Featured this week are the predictions of our funky astrologists Michel Demers and Marcel Côté, who state that the rest of Canada is so bent on suicide and is so undemocratic that it wants to force Quebec to declare its sovereignty unilaterally, whereas everyone knows that common sense will lead to a mutually beneficial partnership agreement.

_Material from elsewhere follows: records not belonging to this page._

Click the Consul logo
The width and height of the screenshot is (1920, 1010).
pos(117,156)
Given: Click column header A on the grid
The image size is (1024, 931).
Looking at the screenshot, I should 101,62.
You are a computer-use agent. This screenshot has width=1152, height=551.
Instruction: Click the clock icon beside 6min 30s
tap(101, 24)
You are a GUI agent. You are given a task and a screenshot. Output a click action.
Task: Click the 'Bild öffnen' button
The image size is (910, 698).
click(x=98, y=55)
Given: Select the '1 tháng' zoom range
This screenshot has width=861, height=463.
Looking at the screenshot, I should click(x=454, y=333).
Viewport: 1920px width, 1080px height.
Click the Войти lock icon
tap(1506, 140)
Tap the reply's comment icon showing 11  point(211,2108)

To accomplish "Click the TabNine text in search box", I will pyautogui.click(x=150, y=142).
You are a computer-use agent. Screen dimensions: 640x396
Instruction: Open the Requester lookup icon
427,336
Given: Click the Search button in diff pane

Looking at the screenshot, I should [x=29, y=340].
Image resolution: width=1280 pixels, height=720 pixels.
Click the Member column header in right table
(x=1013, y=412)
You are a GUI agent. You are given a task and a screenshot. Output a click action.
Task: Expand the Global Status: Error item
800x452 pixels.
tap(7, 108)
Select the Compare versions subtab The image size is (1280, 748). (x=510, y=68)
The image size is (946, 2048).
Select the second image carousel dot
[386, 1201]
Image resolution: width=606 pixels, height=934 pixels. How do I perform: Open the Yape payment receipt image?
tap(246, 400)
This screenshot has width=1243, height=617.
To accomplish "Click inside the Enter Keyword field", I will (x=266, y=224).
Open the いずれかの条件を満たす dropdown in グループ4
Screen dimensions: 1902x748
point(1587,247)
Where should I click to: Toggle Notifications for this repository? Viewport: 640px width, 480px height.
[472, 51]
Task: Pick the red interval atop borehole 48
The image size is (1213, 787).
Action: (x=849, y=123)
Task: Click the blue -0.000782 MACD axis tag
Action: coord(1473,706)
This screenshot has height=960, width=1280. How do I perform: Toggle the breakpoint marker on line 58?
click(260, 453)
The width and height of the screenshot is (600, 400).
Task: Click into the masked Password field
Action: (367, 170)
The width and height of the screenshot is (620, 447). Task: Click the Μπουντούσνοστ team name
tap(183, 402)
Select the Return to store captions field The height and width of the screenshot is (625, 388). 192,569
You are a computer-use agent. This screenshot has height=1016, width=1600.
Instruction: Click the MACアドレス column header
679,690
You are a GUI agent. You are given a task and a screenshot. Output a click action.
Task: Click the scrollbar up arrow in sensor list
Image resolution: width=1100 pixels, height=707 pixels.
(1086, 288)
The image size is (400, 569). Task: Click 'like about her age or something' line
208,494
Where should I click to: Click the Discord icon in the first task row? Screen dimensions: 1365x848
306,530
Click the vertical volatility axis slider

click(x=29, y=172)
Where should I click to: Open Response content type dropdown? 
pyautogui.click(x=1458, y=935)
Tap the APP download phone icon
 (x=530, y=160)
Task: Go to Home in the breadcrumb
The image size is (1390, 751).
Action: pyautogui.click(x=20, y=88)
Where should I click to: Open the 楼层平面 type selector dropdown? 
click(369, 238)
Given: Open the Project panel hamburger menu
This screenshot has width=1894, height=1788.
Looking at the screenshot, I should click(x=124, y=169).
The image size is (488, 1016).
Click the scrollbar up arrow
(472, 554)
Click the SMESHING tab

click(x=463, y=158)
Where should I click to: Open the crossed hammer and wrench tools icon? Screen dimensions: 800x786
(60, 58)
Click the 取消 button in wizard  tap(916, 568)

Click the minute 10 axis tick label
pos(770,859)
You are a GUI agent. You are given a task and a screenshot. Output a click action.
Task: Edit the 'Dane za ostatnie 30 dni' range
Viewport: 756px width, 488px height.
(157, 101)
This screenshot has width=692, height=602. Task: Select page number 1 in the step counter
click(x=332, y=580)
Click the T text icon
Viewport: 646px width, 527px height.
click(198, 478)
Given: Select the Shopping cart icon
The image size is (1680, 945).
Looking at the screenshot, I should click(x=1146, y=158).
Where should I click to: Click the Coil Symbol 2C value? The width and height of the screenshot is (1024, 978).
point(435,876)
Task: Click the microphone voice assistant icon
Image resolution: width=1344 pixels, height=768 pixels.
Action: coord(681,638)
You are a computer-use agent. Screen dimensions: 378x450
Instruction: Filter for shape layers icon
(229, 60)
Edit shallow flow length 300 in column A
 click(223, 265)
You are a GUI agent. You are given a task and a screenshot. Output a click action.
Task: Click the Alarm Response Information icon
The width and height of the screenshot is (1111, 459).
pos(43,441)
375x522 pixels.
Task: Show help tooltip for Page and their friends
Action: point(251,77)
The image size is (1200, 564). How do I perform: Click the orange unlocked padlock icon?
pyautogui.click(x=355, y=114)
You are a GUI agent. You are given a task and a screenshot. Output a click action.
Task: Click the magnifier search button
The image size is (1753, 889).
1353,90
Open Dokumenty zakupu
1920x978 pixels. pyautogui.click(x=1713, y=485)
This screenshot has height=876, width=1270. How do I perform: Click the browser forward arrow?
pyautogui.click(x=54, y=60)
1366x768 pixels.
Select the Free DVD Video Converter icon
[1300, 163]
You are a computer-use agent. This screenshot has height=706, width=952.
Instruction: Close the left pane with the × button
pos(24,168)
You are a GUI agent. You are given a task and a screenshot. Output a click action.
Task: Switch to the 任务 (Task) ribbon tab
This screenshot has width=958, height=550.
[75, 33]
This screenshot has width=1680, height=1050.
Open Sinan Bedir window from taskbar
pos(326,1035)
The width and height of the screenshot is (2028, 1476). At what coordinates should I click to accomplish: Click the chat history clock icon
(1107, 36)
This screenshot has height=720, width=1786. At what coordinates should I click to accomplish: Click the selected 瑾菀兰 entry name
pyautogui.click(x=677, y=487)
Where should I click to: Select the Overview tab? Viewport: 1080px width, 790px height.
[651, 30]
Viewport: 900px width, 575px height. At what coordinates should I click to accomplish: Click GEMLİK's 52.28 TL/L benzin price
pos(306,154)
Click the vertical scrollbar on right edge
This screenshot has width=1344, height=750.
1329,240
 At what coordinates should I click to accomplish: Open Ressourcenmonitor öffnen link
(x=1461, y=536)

Next week on the 1-976-CATASTROPHE line, you will learn that after a yes for the sovereignty of Quebec, federalists will prevent the earth from turning and the sun from shining on Quebec.
Canadian Bushplane Heritage Centre
Statements By Members
Carmen Provenzano Sault Ste. Marie, ON
Mr. Speaker, I rise to pay tribute to a world class heritage facility in my riding of Sault Ste. Marie. The Canadian Bushplane Heritage Centre, located along the picturesque St. Mary's River, is a one of a kind museum that preserves this country's colourful bush-piloting tradition.
The centre's most recent project is restoring three antique bushplanes in an effort to recreate the golden age of bush piloting.
Under the capable direction of President Ken Lajambe, a dedicated team of staff and volunteers operates the museum to the delight of thousands of visitors each year. In fact, one well known newspaper columnist has named it the best museum in Canada.
I invite all members and those watching these proceedings to make Sault Ste. Marie and the Canadian Bushplane Heritage Centre a must stop on their next trip to northern Ontario.